Dans ma ville cosmopolite, deux échoppes de « Transport International » se font face. Entre elles, une 3-voies à la circulation dense, même le dimanche. Évidemment, qui dit circulation dense, dit automobilistes se garant en double-file à droite comme à gauche. Exit la 3-voies.
Devant l’échoppe de droite, une berline rutilante se pose. Rapide, noire, chromée, elle fait autant voiture de chauffeur privé que de dealer friqué. Le complet-cravate du conducteur priviligierait le VTC au trafiquant mais les a priori ont la vie dure. Un petit gamin sort du coffre un de ces sacs en simili rafia multicolore aussi grand que lui et le transbahute péniblement jusqu’au magasin.

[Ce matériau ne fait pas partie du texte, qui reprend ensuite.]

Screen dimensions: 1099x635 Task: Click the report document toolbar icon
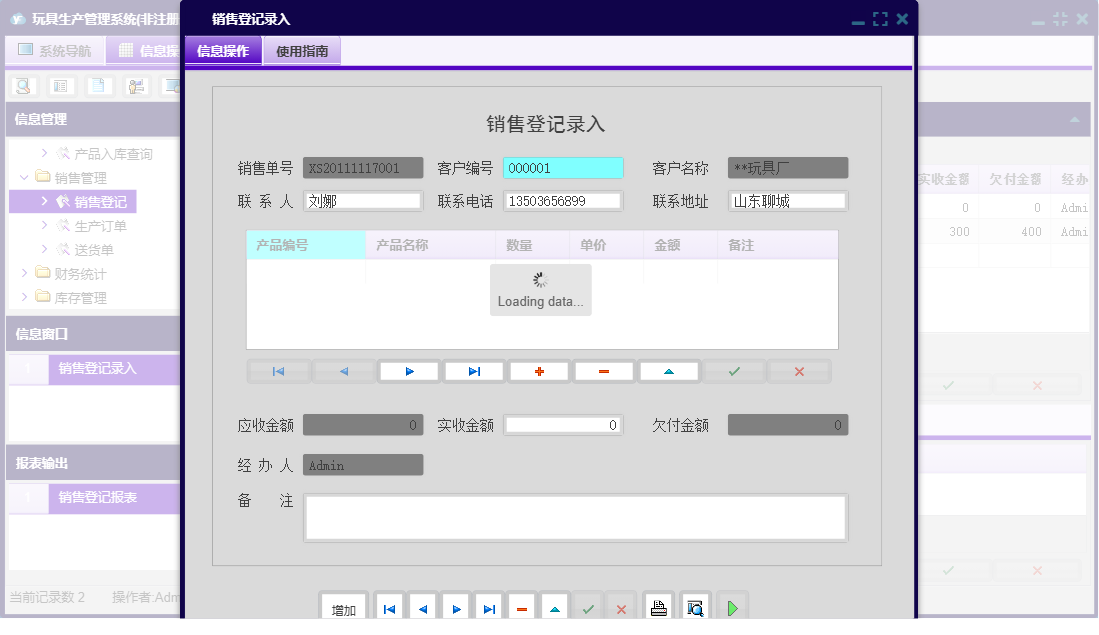pos(97,86)
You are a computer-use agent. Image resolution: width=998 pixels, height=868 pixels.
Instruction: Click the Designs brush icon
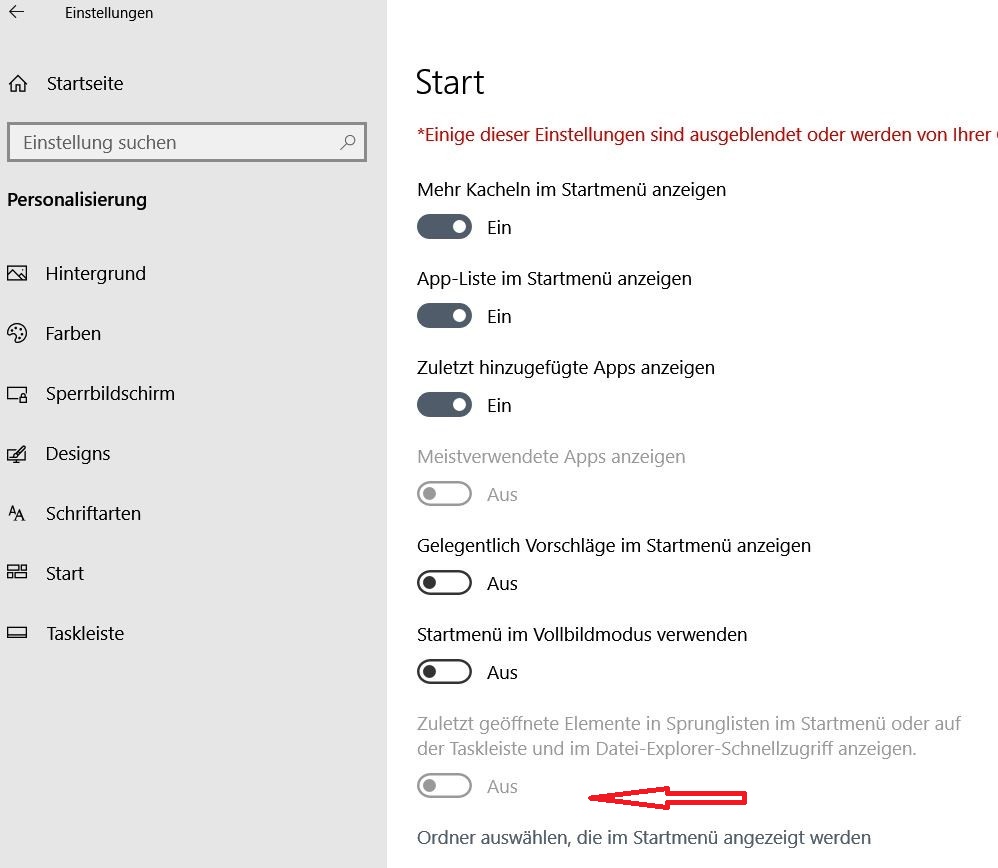[x=17, y=454]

Devant l’échoppe de gauche, une vieille espace gris sale se gare en double-file. En descend un papet, peau mate et cheveux blanc. Il salue avec enthousiasme le propriétaire de l’échoppe, qui répond à ses salutations par de grands gestes et cris d’alerte. Le papet se retourne et voit sa voiture avancer tranquillement vers les voitures garées sur le côté. Le papet se précipite, attrape le véhicule récalcitrant par une vitre ouverte, s’ancre au sol, se courbe, tire et parvient à l’arrêter. Puis il tente de le ramener en arrière pour l’éloigner de la voiture voisine. Sans succès cette fois-ci. Voilà le papet obligé de grimper sur le siège passager avant pour se glisser à la place conducteur et enfin reculer son véhicule. Avant de ressortir, il serre fermement son frein à main. C’est plus de son âge, ces conneries.